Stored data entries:
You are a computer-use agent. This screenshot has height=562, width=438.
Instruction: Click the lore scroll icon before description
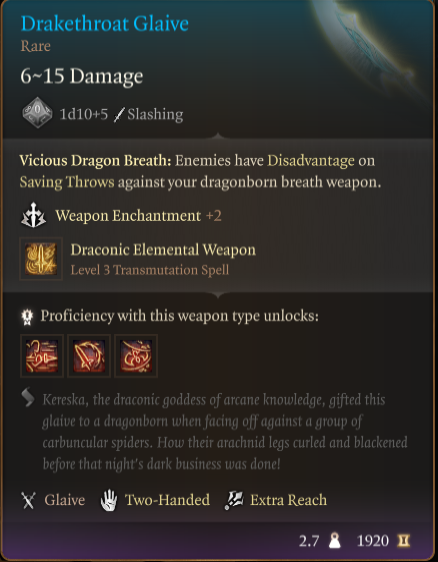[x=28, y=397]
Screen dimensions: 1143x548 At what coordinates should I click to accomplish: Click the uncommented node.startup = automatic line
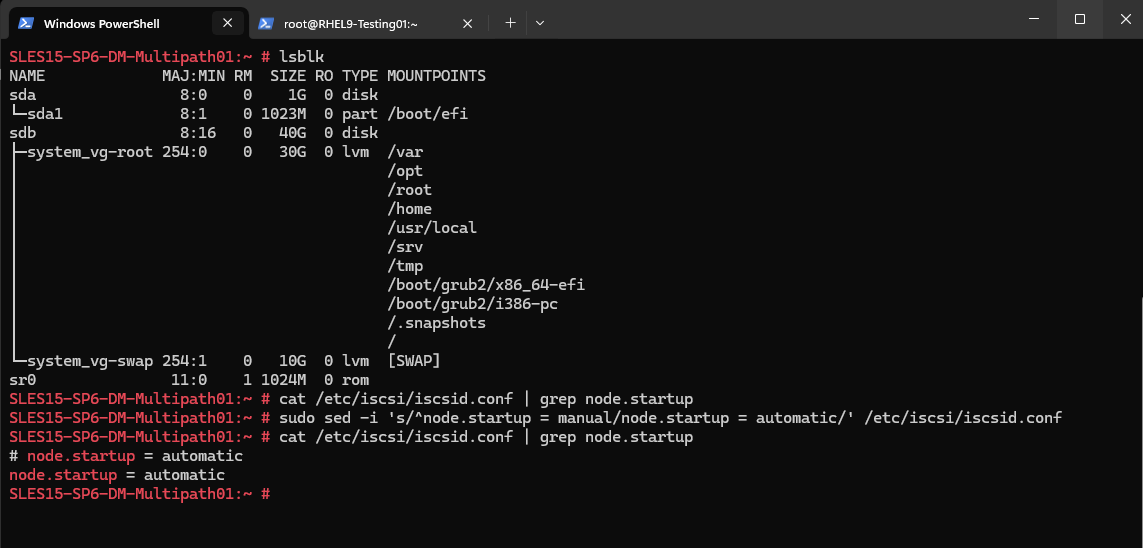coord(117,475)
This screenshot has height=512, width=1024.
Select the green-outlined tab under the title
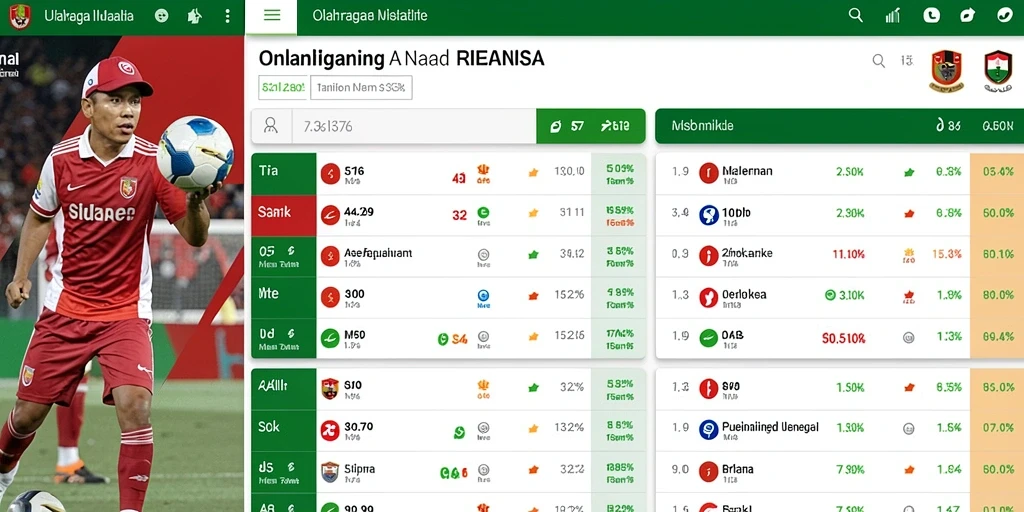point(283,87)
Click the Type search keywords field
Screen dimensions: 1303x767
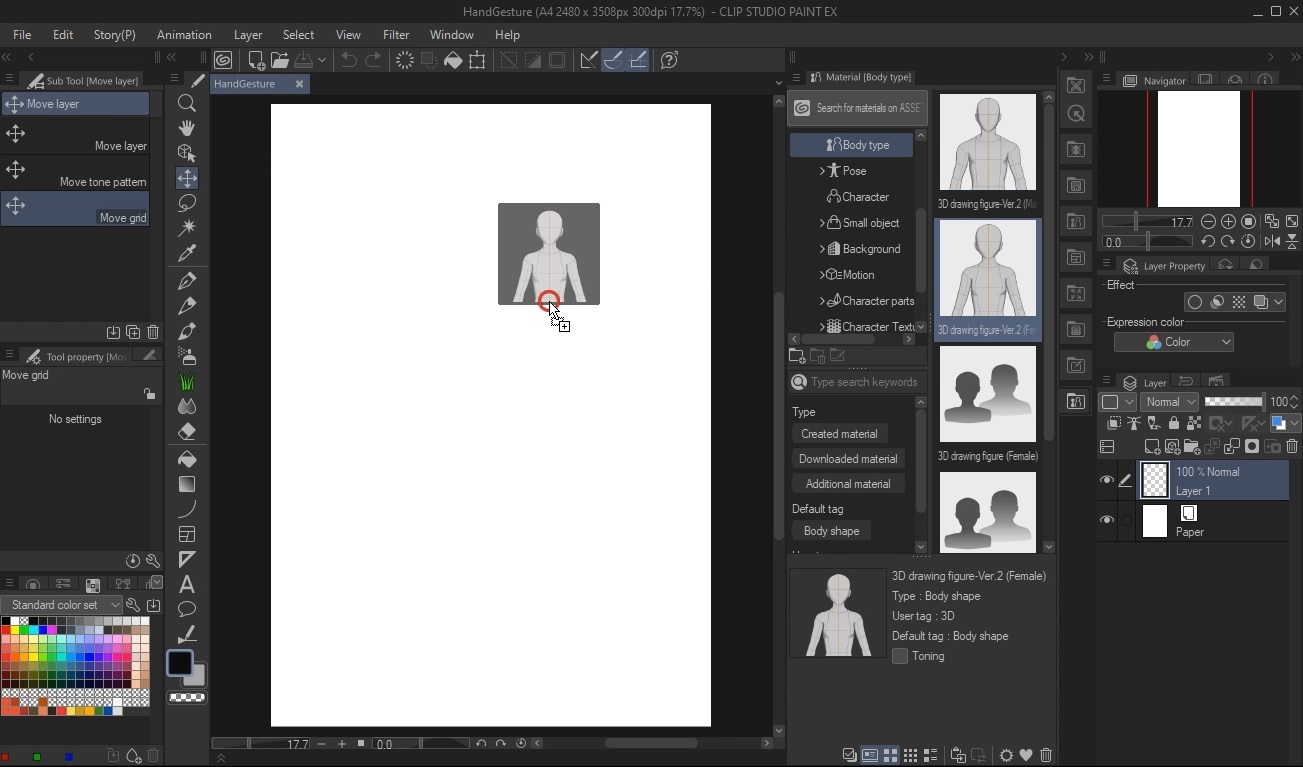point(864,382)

...

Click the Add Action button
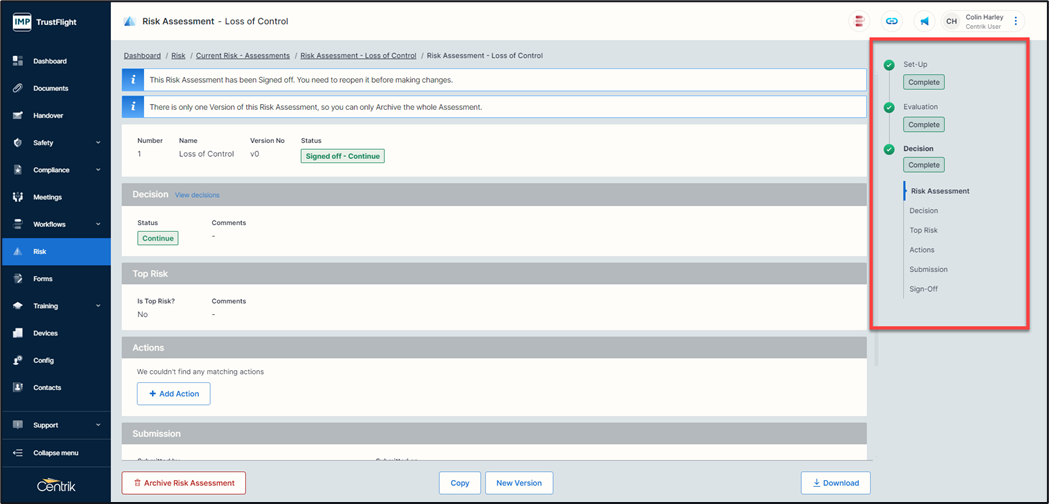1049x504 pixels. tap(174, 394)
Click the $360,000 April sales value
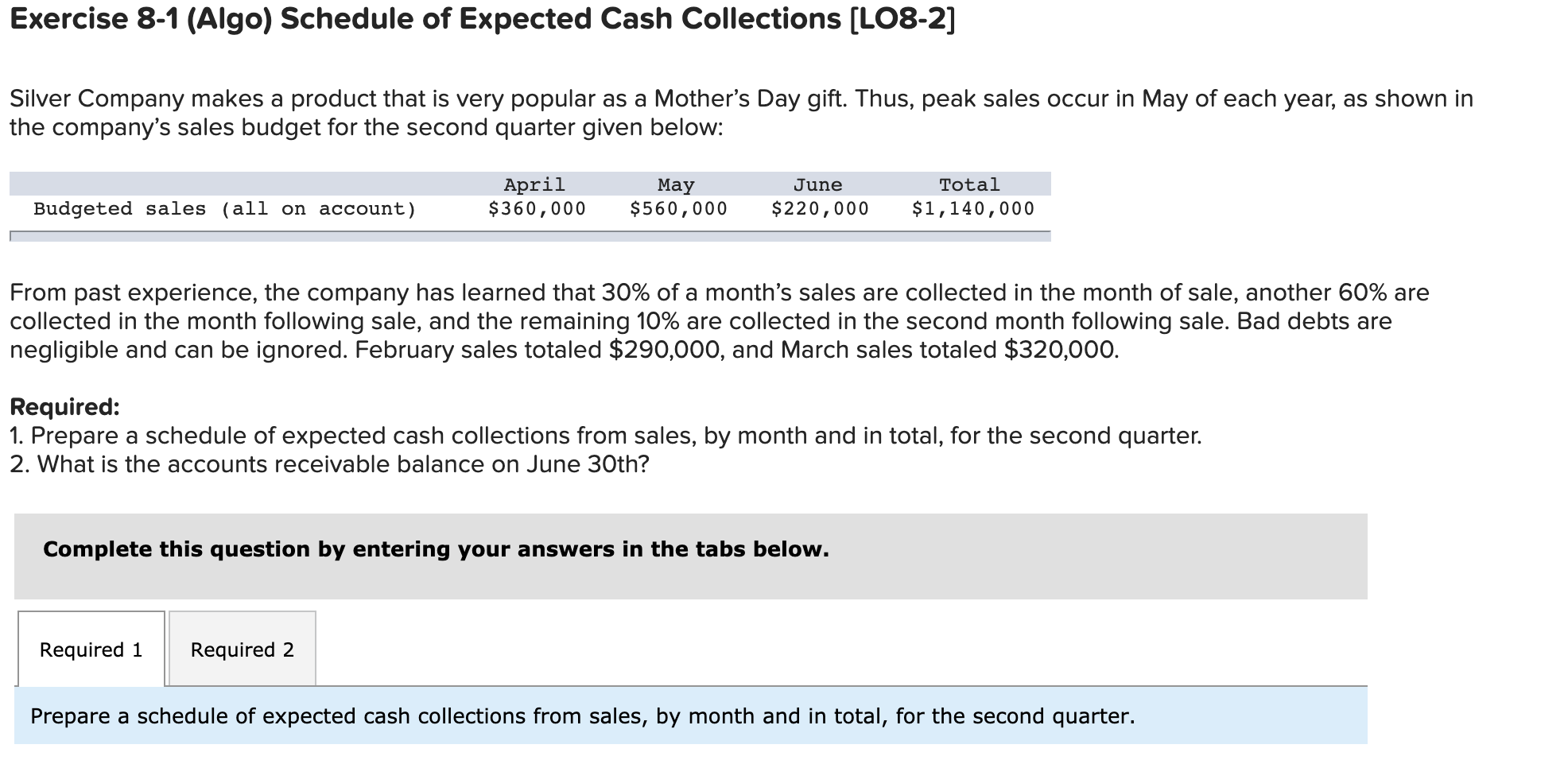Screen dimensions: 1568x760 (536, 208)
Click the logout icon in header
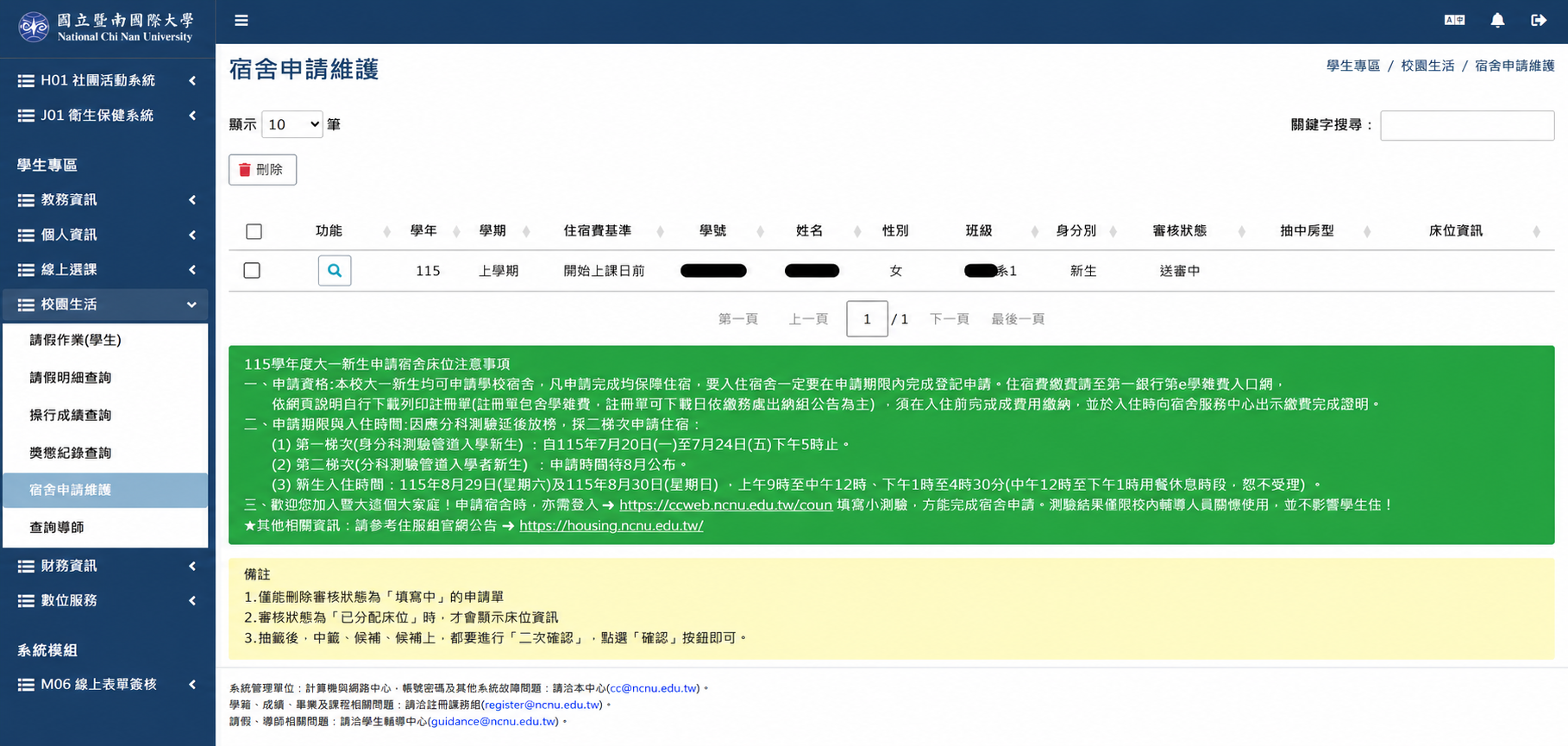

==

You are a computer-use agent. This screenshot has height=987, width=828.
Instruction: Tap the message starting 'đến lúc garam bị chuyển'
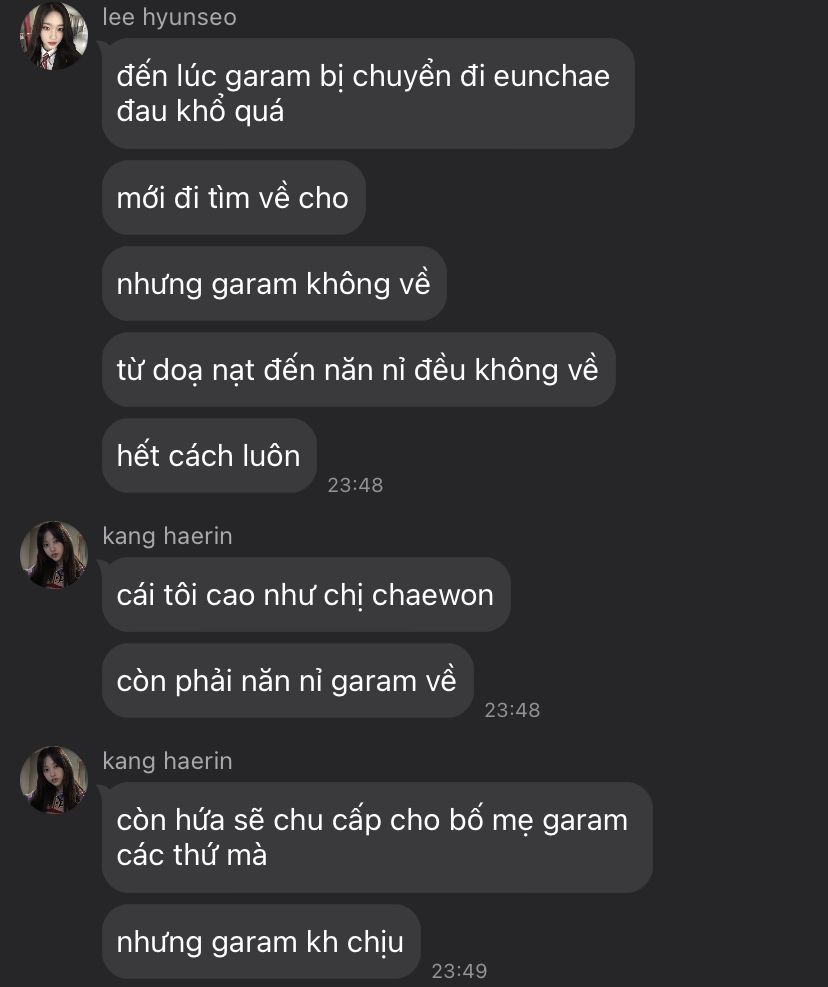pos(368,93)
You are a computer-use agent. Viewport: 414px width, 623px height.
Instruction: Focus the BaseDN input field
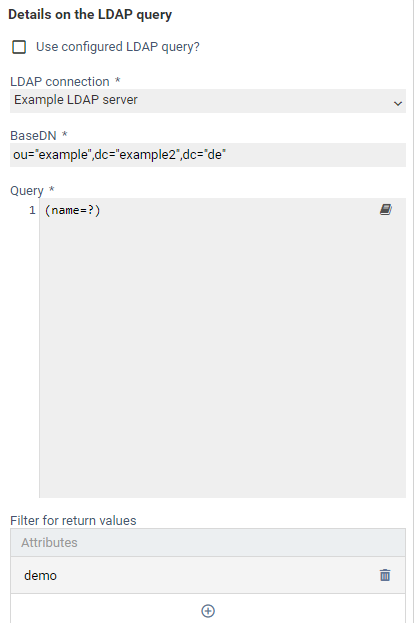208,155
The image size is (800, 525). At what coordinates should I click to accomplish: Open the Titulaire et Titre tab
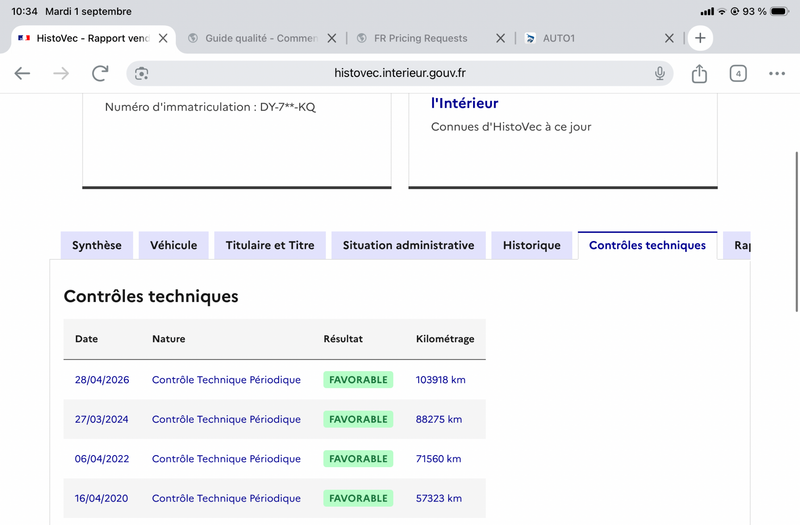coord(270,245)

## What is required
Make an exact copy of the lines above, beginning with the line with "Click the Add Action button" and ending with the line with "Click the logout icon in header", and keep the pictures out of it.

## Solution to the exercise
Click the Add Action button
1049x504 pixels. tap(174, 394)
Click the $360,000 April sales value
Screen dimensions: 1568x760 (536, 208)
Click the logout icon in header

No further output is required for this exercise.